◆ TEXTAUSZUG ◆
Arzneimittelversorgung in Post-Corona-Zeiten: Schub für neue Finanzierungsmodelle
Die Covid-19-Pandemie wird den finanziellen Druck auf Gesundheitssysteme weltweit erhöhen. Wie stark es in Folge der Gesundheitskrise zu Kostensenkungsmaßnahmen kommt, ist Experten zufolge noch nicht absehbar. Mit Blick auf innovative Arzneimittel könnten derartige Maßnahmen jedoch neuen Finanzierungsmodellen einen Schub verleihen.

◆ ARBEITSAUFTRAG 1 ◆
Was wird die Covid-19-Pandemie laut dem Textauszug zur Arzneimittelversorgung weltweit erhöhen?
◆ ARBEITSAUFTRAG 2 ◆
Übersetzen Sie aus dem Textauszug zur Arzneimittelversorgung den Satz „Die Covid-19-Pandemie wird den finanziellen Druck auf Gesundheitssysteme weltweit erhöhen.“ ins Englische.
◆ ARBEITSAUFTRAG 3 ◆
Greifen Sie den Textauszug zur Arzneimittelversorgung nach seinem letzten Satz auf und schreiben Sie ihn weiter.

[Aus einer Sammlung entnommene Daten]
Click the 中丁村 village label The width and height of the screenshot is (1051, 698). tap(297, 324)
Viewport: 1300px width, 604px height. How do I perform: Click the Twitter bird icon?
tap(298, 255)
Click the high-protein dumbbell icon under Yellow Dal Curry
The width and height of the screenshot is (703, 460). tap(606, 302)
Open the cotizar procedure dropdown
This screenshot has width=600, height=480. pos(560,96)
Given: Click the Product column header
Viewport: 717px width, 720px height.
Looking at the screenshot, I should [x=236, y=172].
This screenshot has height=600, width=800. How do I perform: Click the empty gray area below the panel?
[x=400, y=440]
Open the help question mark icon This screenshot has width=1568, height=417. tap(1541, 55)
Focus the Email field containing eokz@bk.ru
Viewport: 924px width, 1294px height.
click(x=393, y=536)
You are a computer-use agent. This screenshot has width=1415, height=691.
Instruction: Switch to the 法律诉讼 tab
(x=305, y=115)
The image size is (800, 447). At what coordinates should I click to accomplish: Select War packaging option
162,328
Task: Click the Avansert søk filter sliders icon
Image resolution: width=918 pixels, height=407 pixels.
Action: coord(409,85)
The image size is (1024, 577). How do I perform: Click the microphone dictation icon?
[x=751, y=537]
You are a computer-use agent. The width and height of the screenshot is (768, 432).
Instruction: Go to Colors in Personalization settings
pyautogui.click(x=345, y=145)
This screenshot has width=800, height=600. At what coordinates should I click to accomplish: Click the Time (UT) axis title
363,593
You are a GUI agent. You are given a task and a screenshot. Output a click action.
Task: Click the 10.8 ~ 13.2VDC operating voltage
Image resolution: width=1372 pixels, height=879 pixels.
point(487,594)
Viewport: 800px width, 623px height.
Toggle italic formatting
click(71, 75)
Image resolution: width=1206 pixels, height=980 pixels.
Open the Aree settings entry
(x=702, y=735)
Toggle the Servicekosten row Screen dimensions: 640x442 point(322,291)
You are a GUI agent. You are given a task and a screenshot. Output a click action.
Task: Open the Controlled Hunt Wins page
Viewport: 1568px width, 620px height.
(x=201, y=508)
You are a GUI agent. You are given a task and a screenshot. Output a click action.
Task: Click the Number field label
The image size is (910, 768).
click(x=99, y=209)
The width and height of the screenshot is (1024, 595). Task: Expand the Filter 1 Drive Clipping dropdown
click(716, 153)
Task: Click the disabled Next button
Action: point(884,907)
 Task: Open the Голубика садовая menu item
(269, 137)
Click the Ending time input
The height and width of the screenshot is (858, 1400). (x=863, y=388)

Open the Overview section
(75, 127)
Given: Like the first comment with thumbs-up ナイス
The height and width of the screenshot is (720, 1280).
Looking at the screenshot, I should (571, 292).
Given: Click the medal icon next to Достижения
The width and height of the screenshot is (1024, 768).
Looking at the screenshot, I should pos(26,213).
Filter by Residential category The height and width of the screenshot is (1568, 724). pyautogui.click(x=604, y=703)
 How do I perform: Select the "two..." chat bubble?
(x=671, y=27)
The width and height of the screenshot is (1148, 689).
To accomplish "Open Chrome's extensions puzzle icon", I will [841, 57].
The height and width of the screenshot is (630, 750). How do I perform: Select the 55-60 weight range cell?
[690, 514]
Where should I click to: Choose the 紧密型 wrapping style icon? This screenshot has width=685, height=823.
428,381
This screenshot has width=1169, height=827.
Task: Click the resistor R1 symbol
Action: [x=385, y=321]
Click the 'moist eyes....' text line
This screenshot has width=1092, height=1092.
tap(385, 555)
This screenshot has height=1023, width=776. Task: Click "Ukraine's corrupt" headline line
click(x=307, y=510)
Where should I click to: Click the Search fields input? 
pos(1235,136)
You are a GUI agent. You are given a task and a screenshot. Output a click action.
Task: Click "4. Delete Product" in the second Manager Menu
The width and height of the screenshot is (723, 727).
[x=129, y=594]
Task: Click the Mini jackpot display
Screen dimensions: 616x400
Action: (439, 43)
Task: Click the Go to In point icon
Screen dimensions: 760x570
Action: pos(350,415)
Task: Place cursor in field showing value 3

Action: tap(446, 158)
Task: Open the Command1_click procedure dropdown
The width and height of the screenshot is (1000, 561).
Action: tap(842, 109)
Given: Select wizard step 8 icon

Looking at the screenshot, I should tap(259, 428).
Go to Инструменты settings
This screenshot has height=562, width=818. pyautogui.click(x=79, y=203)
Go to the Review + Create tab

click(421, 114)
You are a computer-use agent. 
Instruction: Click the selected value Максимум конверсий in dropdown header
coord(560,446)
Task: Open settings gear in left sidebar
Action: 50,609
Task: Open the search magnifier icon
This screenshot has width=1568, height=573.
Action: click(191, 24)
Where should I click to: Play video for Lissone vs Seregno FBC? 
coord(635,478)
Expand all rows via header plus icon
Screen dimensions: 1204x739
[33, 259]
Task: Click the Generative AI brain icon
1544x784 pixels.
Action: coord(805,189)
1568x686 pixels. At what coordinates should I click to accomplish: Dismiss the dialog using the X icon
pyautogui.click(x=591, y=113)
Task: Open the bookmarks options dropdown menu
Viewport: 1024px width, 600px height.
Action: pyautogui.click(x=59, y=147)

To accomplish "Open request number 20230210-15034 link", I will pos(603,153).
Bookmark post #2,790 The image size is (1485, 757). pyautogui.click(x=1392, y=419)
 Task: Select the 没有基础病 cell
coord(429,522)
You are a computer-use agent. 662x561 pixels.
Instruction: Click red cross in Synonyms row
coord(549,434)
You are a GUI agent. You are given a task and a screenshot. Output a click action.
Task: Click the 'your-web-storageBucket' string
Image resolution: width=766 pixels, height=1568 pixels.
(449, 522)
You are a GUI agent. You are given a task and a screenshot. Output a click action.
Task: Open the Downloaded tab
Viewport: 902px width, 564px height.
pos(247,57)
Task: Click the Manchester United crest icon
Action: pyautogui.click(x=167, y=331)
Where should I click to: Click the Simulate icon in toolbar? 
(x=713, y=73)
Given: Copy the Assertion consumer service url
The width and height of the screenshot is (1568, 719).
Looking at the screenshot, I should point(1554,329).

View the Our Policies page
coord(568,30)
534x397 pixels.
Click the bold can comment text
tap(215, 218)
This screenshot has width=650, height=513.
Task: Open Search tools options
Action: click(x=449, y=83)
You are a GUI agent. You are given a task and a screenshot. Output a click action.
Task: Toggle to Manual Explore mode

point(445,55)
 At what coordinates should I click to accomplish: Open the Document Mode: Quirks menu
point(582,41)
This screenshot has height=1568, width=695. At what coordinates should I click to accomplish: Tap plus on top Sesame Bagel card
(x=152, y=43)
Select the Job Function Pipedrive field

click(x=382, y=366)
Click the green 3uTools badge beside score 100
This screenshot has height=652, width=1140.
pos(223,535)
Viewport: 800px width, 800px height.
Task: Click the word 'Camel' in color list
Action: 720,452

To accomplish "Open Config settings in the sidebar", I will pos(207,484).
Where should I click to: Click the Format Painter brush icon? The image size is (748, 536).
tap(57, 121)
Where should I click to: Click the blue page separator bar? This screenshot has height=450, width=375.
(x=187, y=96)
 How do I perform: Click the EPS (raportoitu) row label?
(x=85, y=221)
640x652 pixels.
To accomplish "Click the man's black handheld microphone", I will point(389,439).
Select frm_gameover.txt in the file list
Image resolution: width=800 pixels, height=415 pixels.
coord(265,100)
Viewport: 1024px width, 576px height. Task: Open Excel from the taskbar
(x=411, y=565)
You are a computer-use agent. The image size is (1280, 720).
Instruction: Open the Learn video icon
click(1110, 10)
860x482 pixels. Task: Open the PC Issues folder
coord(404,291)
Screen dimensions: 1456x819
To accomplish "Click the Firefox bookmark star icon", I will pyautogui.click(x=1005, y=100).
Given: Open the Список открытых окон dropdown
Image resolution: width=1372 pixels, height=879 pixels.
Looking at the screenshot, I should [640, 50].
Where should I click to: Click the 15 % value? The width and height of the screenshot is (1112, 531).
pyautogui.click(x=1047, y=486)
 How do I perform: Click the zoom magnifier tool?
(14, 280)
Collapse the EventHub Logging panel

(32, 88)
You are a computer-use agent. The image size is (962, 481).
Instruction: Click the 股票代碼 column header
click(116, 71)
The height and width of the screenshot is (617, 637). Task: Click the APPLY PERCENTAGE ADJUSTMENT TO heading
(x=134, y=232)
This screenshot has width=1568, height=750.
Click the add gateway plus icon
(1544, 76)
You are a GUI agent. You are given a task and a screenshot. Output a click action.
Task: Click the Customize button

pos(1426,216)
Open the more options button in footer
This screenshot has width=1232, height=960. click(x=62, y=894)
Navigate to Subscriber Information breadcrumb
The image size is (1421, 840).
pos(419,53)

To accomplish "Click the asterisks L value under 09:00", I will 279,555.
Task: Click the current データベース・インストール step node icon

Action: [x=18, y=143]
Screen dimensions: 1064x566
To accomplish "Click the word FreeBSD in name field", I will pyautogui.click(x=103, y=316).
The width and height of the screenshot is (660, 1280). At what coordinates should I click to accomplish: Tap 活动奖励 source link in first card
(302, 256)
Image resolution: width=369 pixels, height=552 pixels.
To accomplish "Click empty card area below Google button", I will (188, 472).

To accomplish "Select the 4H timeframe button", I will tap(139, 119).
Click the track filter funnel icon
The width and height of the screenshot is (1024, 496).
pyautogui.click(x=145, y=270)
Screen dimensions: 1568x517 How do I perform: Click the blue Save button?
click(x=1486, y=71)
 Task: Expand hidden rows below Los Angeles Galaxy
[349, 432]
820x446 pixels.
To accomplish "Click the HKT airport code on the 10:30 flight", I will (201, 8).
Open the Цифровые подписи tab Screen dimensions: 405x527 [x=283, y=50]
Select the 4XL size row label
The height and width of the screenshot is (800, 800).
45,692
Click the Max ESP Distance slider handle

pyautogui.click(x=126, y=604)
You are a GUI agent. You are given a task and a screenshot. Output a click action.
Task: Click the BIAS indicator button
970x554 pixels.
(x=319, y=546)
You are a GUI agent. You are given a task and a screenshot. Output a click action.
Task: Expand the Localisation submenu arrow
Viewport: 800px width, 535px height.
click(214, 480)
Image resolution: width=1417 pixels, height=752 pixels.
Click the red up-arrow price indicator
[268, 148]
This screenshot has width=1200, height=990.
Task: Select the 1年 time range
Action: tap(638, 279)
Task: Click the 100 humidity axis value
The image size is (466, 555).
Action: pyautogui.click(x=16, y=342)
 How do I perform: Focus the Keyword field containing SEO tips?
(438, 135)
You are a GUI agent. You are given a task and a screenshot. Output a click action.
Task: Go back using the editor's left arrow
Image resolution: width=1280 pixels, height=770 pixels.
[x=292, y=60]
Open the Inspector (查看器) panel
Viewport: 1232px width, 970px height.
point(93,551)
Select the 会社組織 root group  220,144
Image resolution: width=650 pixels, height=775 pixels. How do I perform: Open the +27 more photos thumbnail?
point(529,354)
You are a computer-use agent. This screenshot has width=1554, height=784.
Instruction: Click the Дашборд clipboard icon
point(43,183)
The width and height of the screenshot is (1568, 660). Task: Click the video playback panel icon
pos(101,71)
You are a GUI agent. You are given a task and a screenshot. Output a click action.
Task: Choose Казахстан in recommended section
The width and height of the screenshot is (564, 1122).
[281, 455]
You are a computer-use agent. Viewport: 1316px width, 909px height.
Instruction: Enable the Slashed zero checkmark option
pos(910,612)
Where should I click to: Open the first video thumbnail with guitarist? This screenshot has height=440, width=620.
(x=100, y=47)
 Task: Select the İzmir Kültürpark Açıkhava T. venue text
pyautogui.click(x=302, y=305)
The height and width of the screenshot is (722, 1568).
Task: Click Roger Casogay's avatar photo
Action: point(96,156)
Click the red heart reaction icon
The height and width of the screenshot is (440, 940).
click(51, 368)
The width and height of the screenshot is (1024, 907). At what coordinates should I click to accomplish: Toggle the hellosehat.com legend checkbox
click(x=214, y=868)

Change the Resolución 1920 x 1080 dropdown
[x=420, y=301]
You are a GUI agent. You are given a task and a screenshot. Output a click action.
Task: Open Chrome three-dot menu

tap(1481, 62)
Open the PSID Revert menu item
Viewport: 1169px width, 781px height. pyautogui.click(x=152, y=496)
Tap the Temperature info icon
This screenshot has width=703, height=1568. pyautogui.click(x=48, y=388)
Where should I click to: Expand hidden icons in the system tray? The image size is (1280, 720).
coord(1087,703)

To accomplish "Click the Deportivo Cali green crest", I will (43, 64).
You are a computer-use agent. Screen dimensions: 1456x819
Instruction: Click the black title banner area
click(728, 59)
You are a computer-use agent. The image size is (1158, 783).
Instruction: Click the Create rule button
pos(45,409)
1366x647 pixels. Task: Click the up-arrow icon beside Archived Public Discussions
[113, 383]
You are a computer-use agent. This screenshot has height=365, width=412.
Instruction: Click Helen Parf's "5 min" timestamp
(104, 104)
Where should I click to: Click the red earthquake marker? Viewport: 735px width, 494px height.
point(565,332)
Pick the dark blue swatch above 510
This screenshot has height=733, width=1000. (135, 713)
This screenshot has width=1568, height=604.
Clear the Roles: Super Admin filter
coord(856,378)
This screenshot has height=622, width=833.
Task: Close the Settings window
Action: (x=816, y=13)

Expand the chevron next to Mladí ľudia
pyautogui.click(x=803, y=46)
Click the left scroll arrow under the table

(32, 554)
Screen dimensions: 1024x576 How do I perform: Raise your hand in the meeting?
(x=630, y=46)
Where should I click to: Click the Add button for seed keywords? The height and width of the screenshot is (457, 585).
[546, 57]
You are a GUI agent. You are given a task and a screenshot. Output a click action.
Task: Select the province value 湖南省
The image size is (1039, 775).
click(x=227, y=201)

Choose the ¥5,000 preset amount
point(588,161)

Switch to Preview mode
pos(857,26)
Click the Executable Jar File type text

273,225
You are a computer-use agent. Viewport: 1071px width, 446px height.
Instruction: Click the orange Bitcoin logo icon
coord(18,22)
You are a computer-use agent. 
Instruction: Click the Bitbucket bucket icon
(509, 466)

◆ ÜBUNGSERGEBNIS 1 ◆
Den finanziellen Druck auf Gesundheitssysteme.

◆ ÜBUNGSERGEBNIS 2 ◆
The Covid-19 pandemic will increase the financial pressure on health systems worldwide.

◆ ÜBUNGSERGEBNIS 3 ◆
Berlin, 16. Juni 2020 (IGES Institut) - Das ist ein Fazit eines Fachdialogs auf der diesjährigen BIO Convention, dem weltgrößten Kongress für Biotechnologie, der in diesem Jahr erstmals virtuell im Internet über die Bühne ging. Panel-Teilnehmer Fabian Berkemeier, Leiter des IGES Bereichs Value & Access Strategy am IGES Institut, wies darauf hin, dass sich die europäischen Staaten zwar derzeit noch in einer Phase der Notfall- und Rettungszahlungen für ihre Gesundheitssysteme, insbesondere für Krankenhäuser und Ärzte befänden. Sollte sich die wirtschaftliche Entwicklung nach COVID-19 jedoch eher langsam erholen, könnten auch Arzneimittel in den Fokus von Gesetzgebung zur Kostenreduzierung rücken.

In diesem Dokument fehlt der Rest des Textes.